#### Extrait du texte
C’est en s’appuyant sur ce type de similitudes que la COI espère sublimer les différences et dépasser les vieux contentieux pour mieux fédérer les États et construire cette identité commune qui leur permettra de faire face, ensemble, aux nombreux défis qui les attendent, de la lutte contre le terrorisme à celle contre le réchauffement climatique.
La COI, quel poids sur plan international ?
Car bien que située, en apparence, aux marches du monde, la sous-région est rattrapée par la mondialisation économique en cours, grâce notamment aux routes maritimes qui sillonnent depuis toujours et en tous sens cet espace de plus en plus géostratégique, à mesure qu’explosent les échanges en tout genre entre l’Asie et l’Afrique.
La France l’a bien compris. Membre de la COI par l’intermédiaire de La Réunion et, de très loin, son premier contributeur, Paris voit dans la Commission un bon moyen d’exercer son influence dans cette zone de confluence.

#### Exercice 1
Extrayez mot pour mot le passage de l'extrait sur la COI, depuis « La France l’a » jusqu'à « zone de confluence. » inclus.
#### Exercice 2
D'après l'extrait sur la COI, par l'intermédiaire de quel territoire la France est-elle membre de la Commission ?

#### Données affichées
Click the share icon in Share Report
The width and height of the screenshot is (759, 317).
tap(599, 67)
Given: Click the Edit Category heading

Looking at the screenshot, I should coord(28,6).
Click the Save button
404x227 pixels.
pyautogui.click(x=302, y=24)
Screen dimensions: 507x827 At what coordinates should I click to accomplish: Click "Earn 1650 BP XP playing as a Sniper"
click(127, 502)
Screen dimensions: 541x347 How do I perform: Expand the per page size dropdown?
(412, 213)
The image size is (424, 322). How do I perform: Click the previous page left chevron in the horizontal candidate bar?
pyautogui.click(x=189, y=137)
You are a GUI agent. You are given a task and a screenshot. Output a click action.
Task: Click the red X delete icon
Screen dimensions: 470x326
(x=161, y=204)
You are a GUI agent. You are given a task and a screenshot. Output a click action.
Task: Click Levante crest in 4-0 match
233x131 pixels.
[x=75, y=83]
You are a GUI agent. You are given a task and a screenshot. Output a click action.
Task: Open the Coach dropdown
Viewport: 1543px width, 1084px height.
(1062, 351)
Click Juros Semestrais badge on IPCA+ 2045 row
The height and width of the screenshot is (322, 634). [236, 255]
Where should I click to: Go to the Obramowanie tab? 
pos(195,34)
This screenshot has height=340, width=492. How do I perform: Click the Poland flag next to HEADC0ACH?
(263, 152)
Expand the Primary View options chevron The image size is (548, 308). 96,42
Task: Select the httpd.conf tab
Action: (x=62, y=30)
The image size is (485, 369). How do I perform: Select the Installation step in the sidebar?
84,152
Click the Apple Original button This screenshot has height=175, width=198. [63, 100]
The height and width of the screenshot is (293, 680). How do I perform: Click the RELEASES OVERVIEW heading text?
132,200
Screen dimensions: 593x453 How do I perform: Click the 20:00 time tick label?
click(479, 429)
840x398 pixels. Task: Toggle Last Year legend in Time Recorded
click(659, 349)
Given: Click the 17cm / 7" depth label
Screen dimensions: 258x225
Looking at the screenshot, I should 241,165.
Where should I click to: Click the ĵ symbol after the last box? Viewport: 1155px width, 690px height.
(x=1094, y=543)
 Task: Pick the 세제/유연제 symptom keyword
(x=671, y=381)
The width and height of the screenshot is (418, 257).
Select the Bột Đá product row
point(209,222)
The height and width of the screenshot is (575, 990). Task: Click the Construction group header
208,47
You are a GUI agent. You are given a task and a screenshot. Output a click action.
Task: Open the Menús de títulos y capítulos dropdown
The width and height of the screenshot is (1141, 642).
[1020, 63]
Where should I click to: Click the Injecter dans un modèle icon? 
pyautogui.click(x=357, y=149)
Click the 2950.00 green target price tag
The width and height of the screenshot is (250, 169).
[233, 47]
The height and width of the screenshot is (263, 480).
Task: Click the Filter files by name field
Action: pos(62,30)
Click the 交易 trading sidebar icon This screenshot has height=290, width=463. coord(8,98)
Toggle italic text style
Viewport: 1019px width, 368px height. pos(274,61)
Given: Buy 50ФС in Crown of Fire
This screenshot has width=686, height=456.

#### Résultat obtenu 1
La France l’a bien compris. Membre de la COI par l’intermédiaire de La Réunion et, de très loin, son premier contributeur, Paris voit dans la Commission un bon moyen d’exercer son influence dans cette zone de confluence.

#### Résultat obtenu 2
La France est membre de la COI par l'intermédiaire de La Réunion.